Quand BLAH BLAH BLAH surgit, Redesya transforme la lassitude relationnelle en manifeste pop halluciné, une marche nocturne vers la reprise de pouvoir.
Il y a des chansons qui ne cherchent pas à expliquer, mais à trancher. BLAH BLAH BLAH appartient à cette catégorie rare : celle des titres qui claquent comme une porte qu’on referme enfin, sans colère excessive, sans justification inutile. Redesya signe ici un premier geste artistique qui ressemble moins à une présentation qu’à une déclaration d’indépendance émotionnelle. Tout est dit dans ce titre faussement léger, presque ironique, qui résume à lui seul le trop-plein de paroles, de certitudes imposées, de voix parasites qu’on décide de ne plus écouter.
Dès les premières secondes, le morceau installe un climat légèrement toxique, moite, presque psychédélique. Une basse lourde, enveloppante, pulse comme un cœur qui bat trop fort après une conversation de trop. La production électronique ne cherche pas la netteté clinique : elle préfère l’immersion, le flou contrôlé, les textures qui collent à la peau. On sent une volonté claire de faire ressentir avant de faire comprendre. BLAH BLAH BLAH ne se consomme pas, il se traverse.

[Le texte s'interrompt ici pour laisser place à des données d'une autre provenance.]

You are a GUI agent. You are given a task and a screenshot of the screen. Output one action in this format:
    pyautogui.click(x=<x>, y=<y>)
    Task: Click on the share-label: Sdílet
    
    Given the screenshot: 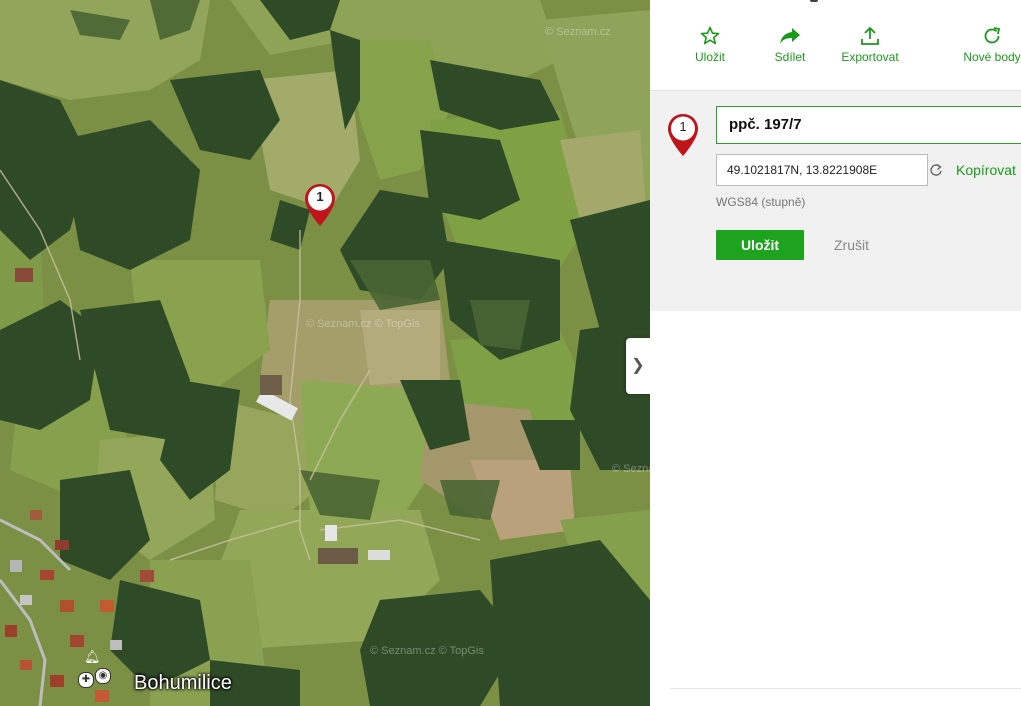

La voix de Serena agit comme un fil conducteur émotionnel. Elle ne surjoue jamais la rupture, elle l’énonce avec un détachement troublant, presque calme, comme si la décision était déjà prise depuis longtemps. Ce calme est précisément ce qui rend le morceau puissant. Le chant flotte entre lassitude et lucidité, porté par une écriture qui refuse le pathos tout en restant profondément incarnée. Ici, quitter une relation toxique n’est pas un drame explosif, mais un glissement lent vers le silence salvateur.
Eddy, à la guitare et à l’architecture sonore, apporte une tension constante. Les riffs ne sont jamais démonstratifs : ils rampent, ils insinuent, ils construisent une atmosphère où l’électronique et l’organique se contaminent mutuellement. Cette fusion donne au morceau une couleur dark-pop assumée, presque cinématographique, comme si chaque boucle sonore rejouait intérieurement les mêmes phrases creuses jusqu’à l’écœurement final.
Ce qui frappe surtout, c’est la cohérence du propos avec la forme. Le refrain n’explose pas : il s’impose par répétition, par saturation volontaire. Le fameux “blah blah blah” devient une matière sonore à part entière, un bruit blanc symbolique qui engloutit l’ego de l’autre. En cela, Redesya capture quelque chose de très contemporain : cette fatigue collective face aux donneurs de leçons, aux relations déséquilibrées, aux discours qui parlent beaucoup mais n’écoutent jamais.
BLAH BLAH BLAH s’inscrit dans une vision très actuelle de l’alternative pop, à la fois introspective et frontale, sensuelle et abrasive. On y retrouve une filiation évidente avec certaines esthétiques dark-pop internationales, mais le duo italien impose déjà sa propre signature : une pop qui ne cherche pas à rassurer, mais à libérer. Un morceau qui ne console pas — il clarifie. Et parfois, c’est exactement ce dont on a besoin.